Efeitos do Bullying na sociedade
Enviada em 15/10/2018
Definido como uma violência intencional e repetitiva, o bullying tem crescido cada vez mais na sociedade brasileira. Embora a lei para combater tal prática esteja em vigor desde fevereiro de 2016, a intimidação sistemática é um problema social que ainda persiste. Nesse contexto, deve-se analisar como a negligência familiar e a omissão escolar prejudicam tal problemática.

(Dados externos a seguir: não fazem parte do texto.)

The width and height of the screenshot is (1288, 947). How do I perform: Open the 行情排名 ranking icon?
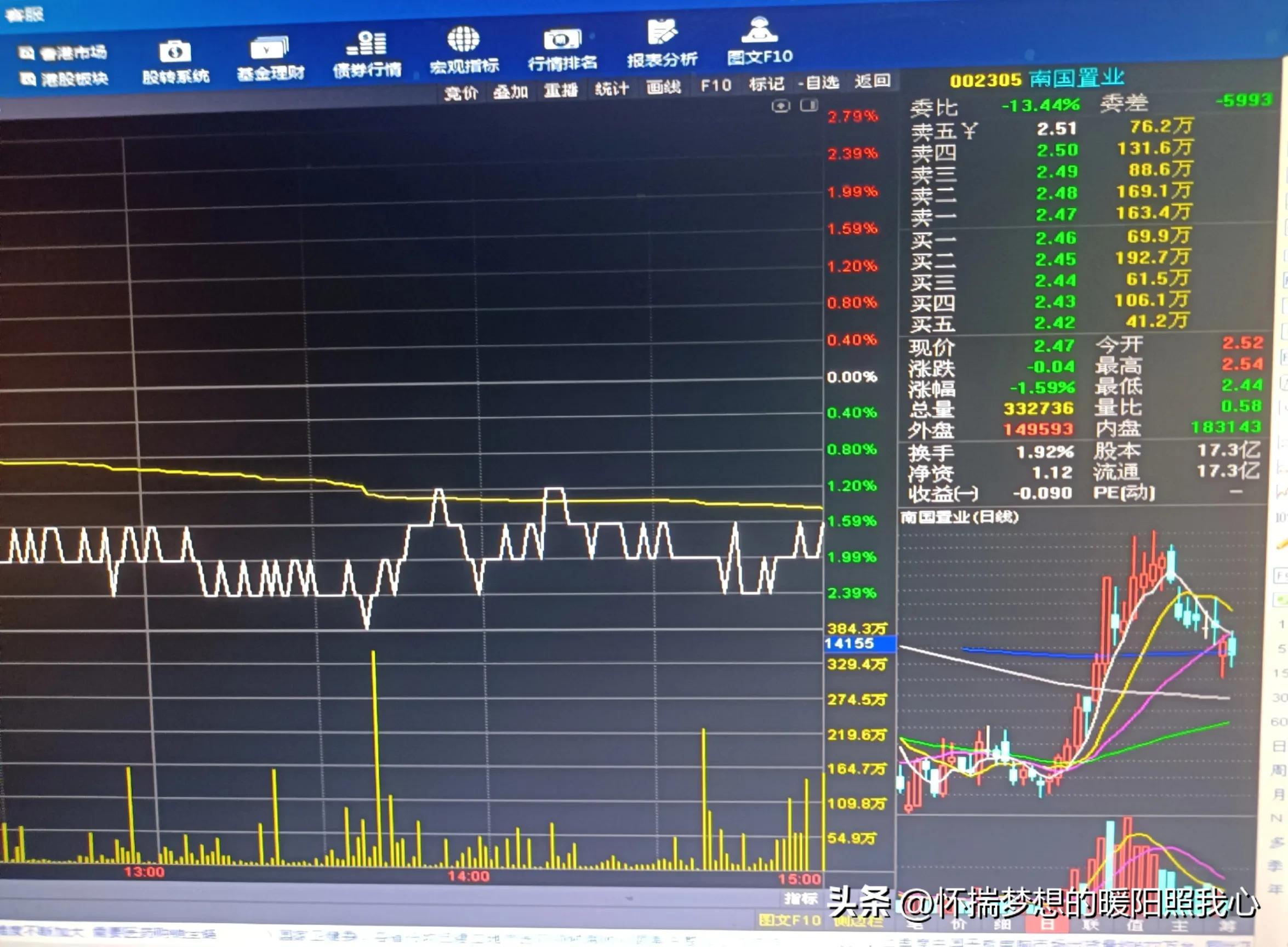[562, 40]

Primeiramente, a ausência dos pais no processo educacional dos filhos é uma das principais responsáveis pela manutenção do problema em questão. Segundo o psiquiatra Pichon, a família é a estrutura social básica de um sujeito. Porém, na sociedade hipercapitalista que vivemos, por exemplo, o desejo insaciável de obtenção do máximo lucro monetário faz com que muitos pais precisem passar mais tempo trabalhando do que educando os filhos, contrariando a ideia de Pichon. Por consequência disso, as crianças, muitas vezes, de acordo com o Programa Internacional de Avaliações de Estudantes, acabam desenvolvendo um sentimento de autonomia, responsável pela persistência e potencialização do bullying, já que os agressores não são educados a respeitar o próximo e as vítimas não são educadas a procurar ajuda.

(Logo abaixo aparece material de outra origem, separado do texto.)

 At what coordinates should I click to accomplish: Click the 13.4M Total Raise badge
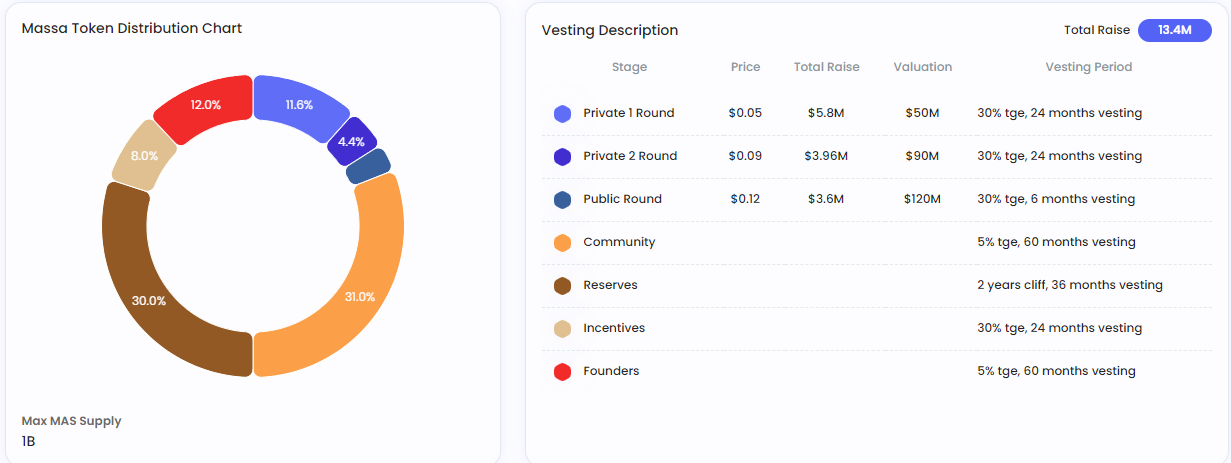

Em uma segunda análise, nota-se, ainda, que a omissão escolar também é responsável pela prática do bullying. Isso porque, além da simples exposição de conteúdo, é dever da escola educar o aluno para a convivência no coletivo, nas relações pessoais e profissionais. Paulo Freire já falava em uma “cultura da paz”, evidenciando o papel da educação na exposição de injustiças, incentivando a colaboração, a convivência com o diferente e a tolerância. Em decorrência de tal negligência, a intimidação tende a intensificar. Não é à toa, logo, que, segundo o Instituto Brasileiro de Geografia e Estatística, os casos de violência intencionais e repetitivas tenham, em menos de 3 anos, aumentado em mais de 30%.

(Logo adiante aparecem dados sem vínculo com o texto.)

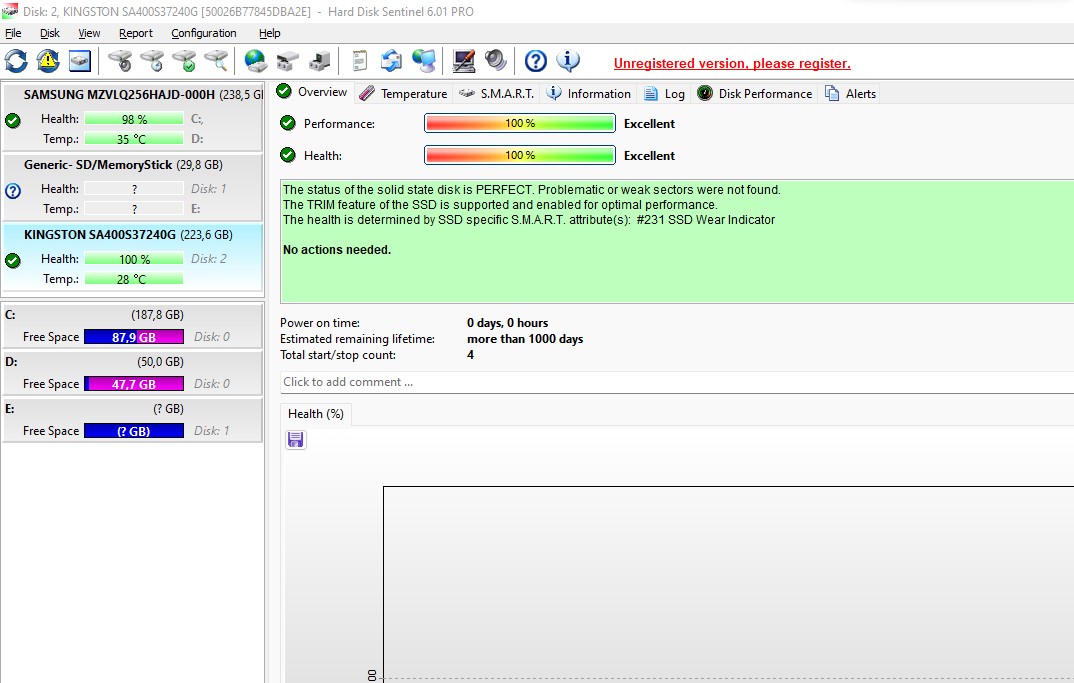
Task: Click the speaker sound icon in toolbar
Action: point(496,61)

Torna-se evidente, portanto, que a família e a escola devem combater o bullying. Em razão disso, o Ministério da Educação (MEC), com o apoio da mídia, deve, a fim de buscar a conscientização, disseminar, por meios comunicativos, propagandas que mostrem aos pais as consequências que a omissão deles na educação dos filhos pode causar, para que, assim, as crianças não desenvolvam um sentimento de autonomia. Outrossim, o MEC, em parceria com as escolas, deve incluir a disciplina ética e cidadania, por intermédio de uma reforma curricular do ensino infantil ao médio, objetivando ensinar valores morais essenciais, como o respeito ao próximo, para, dessa forma, os casos de intimidação sistemática serem decrescente. Desse modo, o bullying deixará de fazer parte do cotidiano brasileiro.